------ Material shown ------

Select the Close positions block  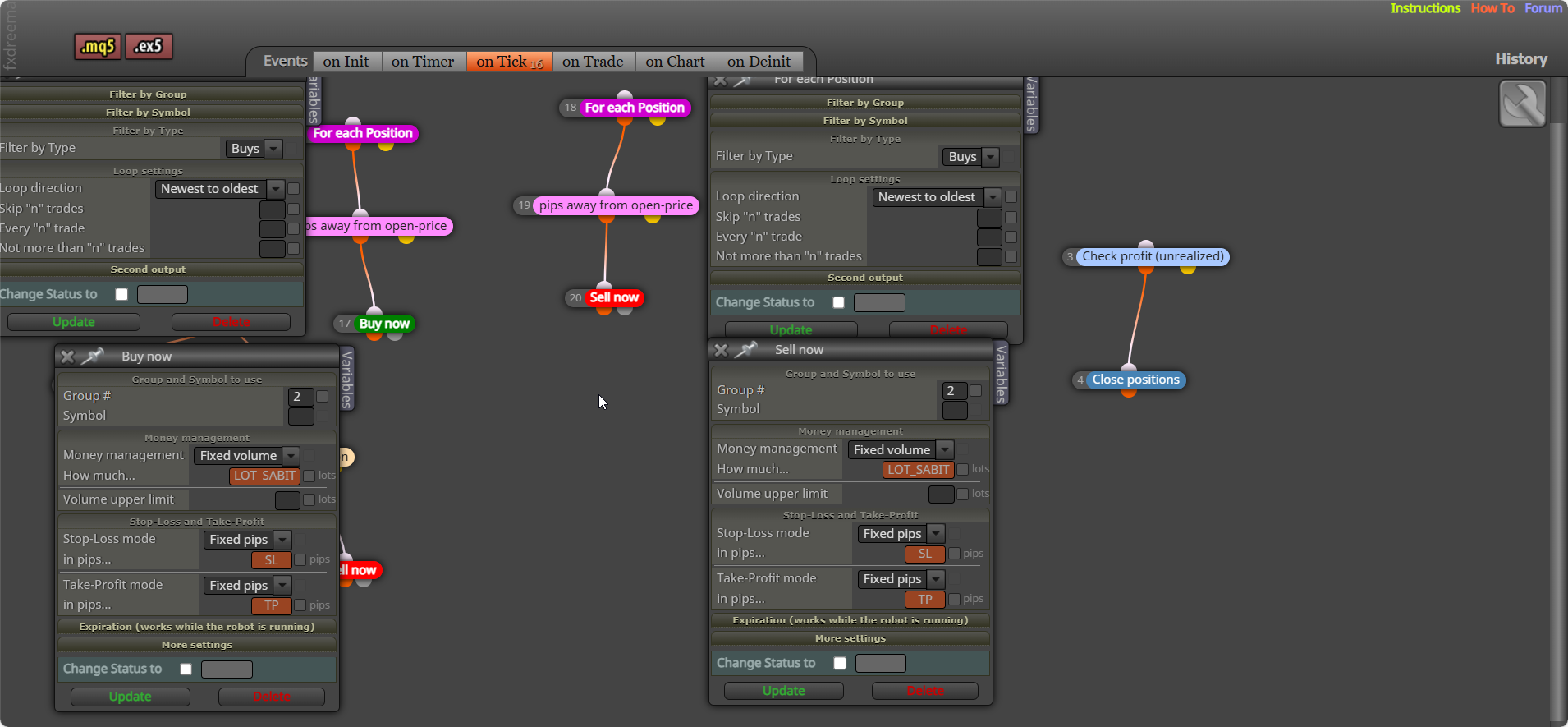1135,380
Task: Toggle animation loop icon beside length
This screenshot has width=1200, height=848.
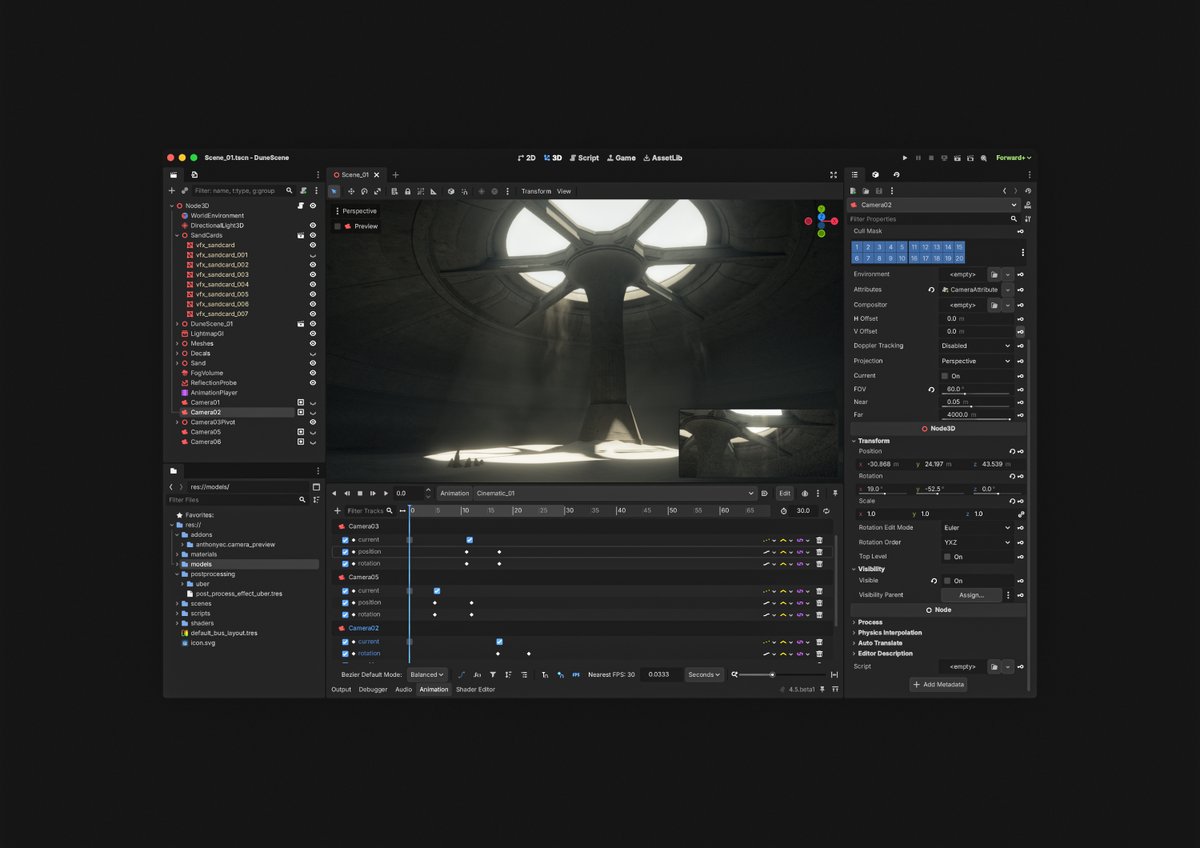Action: [x=826, y=511]
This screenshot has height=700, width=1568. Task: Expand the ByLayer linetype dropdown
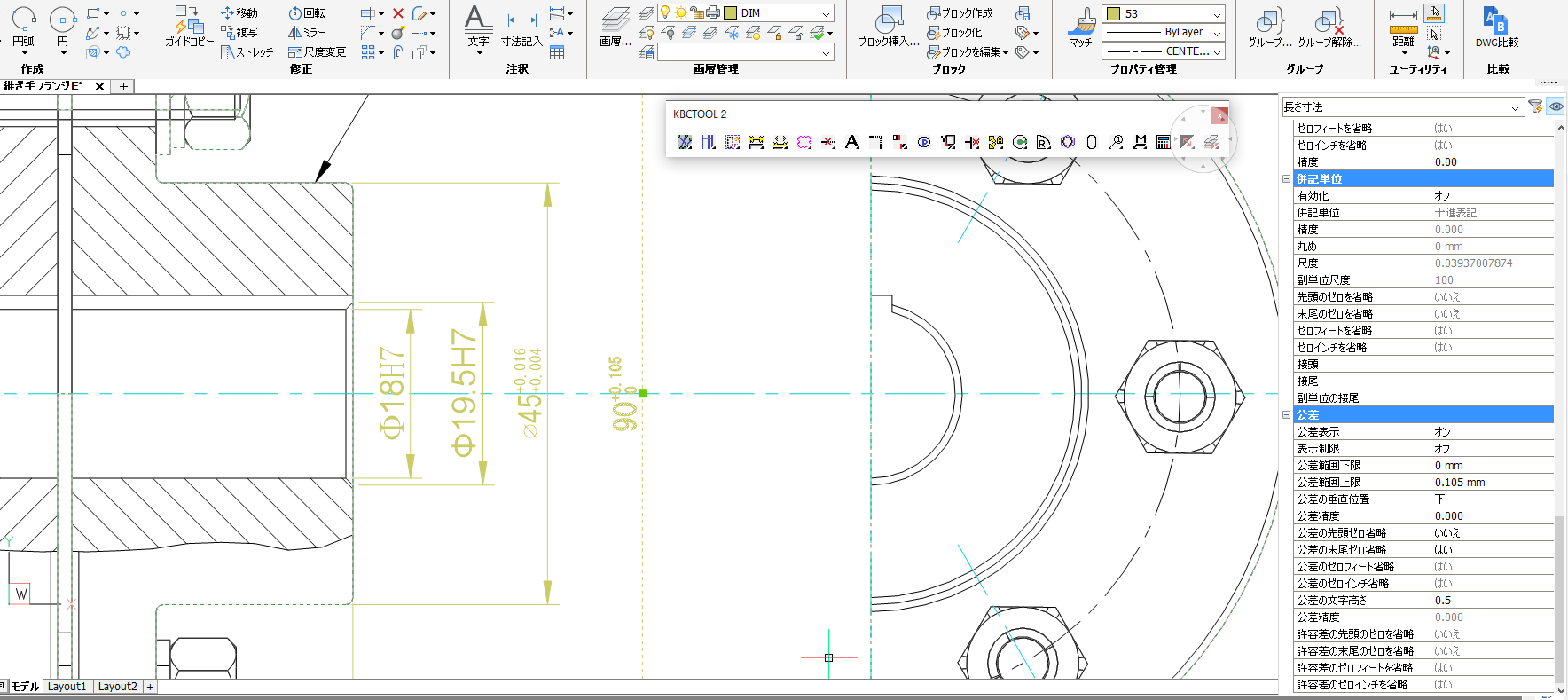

------

■ Activity: The copy should hold exactly the lines from the line containing "Task: Toggle animation" through the end of the data, both ends included, and no pictures.

■ Result below:
Task: Toggle animation loop icon beside length
This screenshot has width=1200, height=848.
Action: [x=826, y=511]
This screenshot has height=700, width=1568. Task: Expand the ByLayer linetype dropdown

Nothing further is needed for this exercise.